| TASK MATERIAL |
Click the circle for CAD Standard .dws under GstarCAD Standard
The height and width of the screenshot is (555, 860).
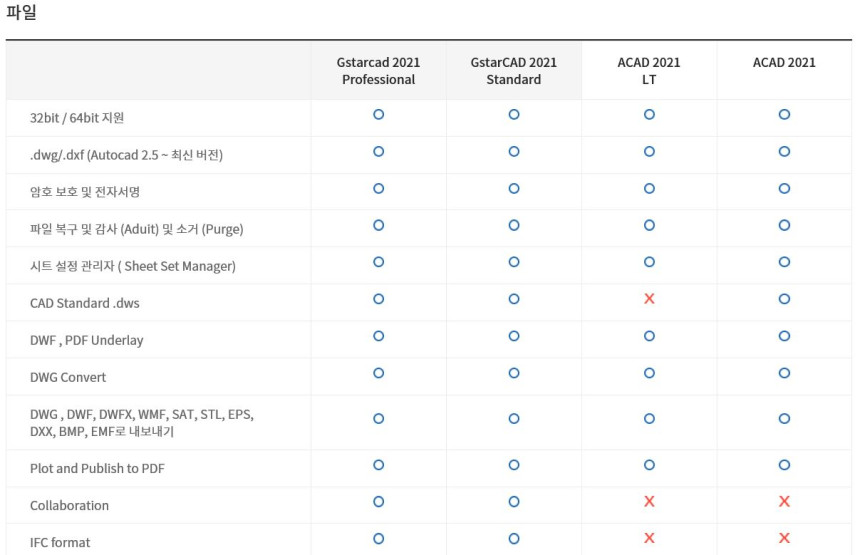tap(514, 299)
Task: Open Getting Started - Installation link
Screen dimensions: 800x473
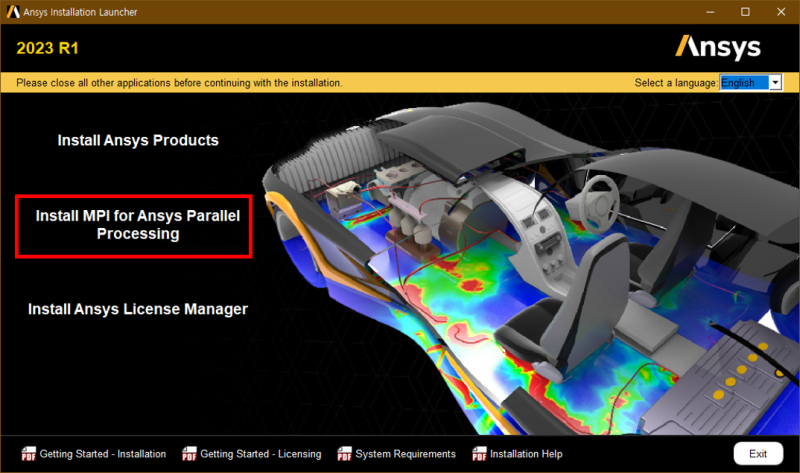Action: point(103,454)
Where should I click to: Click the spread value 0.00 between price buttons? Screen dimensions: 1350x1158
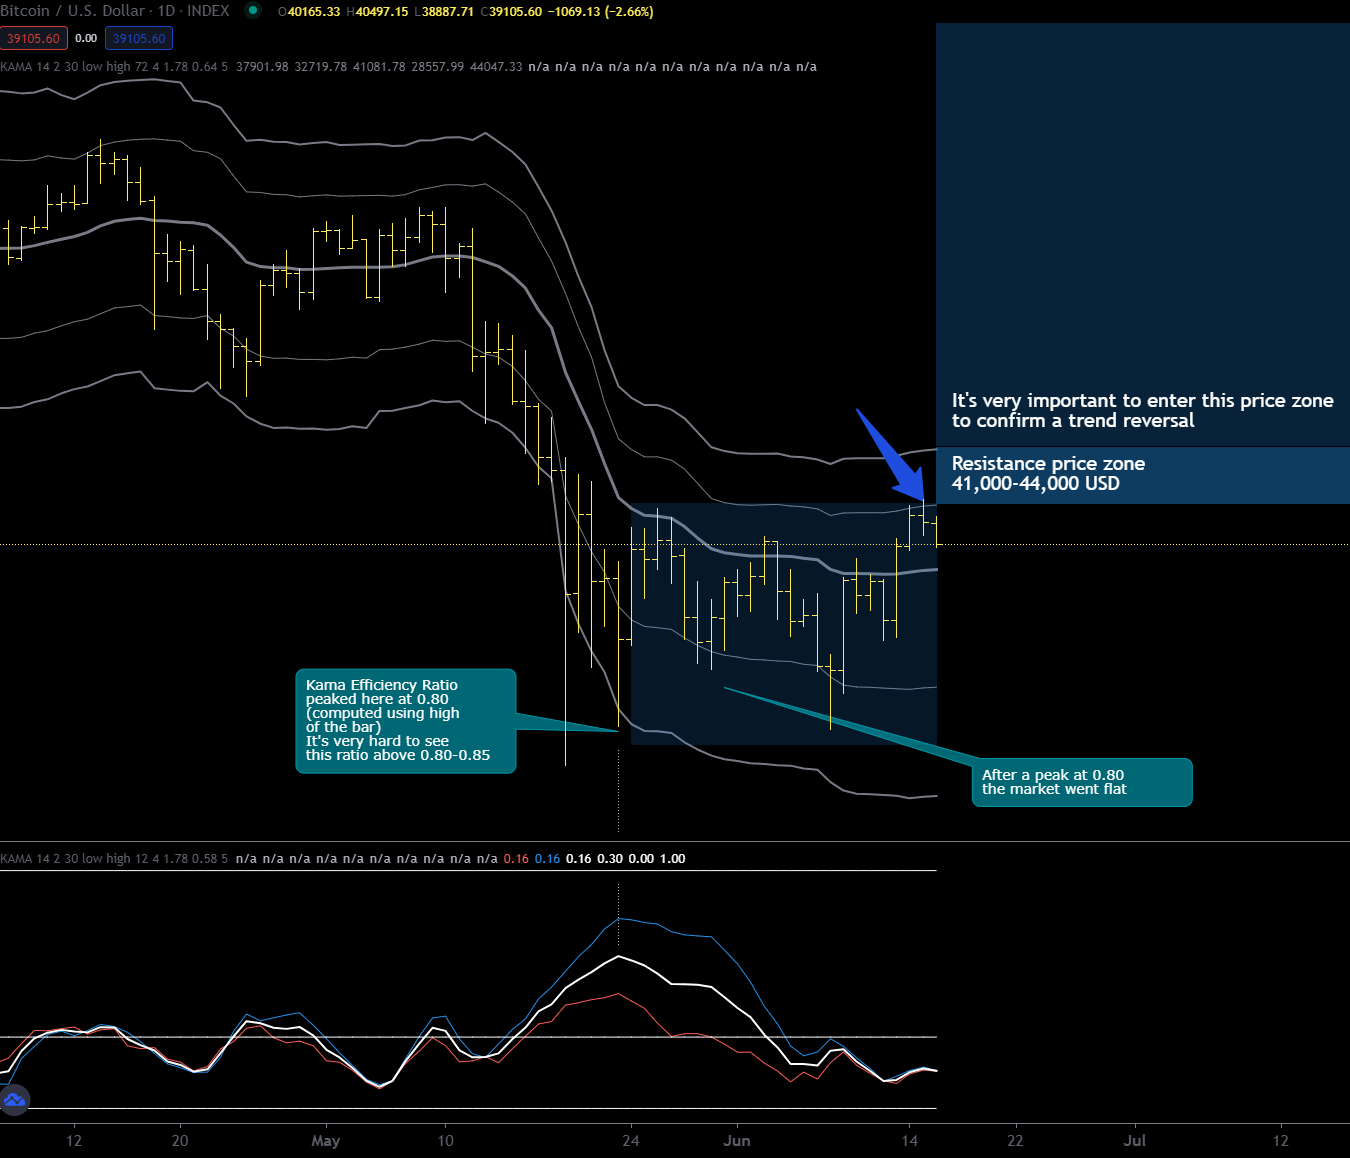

| TASK DESCRIPTION |
Only the text of the records above, copied exactly, should be returned; the pictures stay out.

| WRITTEN ANSWER |
Click the circle for CAD Standard .dws under GstarCAD Standard
The height and width of the screenshot is (555, 860).
tap(514, 299)
Task: Open Getting Started - Installation link
Screen dimensions: 800x473
Action: point(103,454)
Where should I click to: Click the spread value 0.00 between price buttons? Screen dimensions: 1350x1158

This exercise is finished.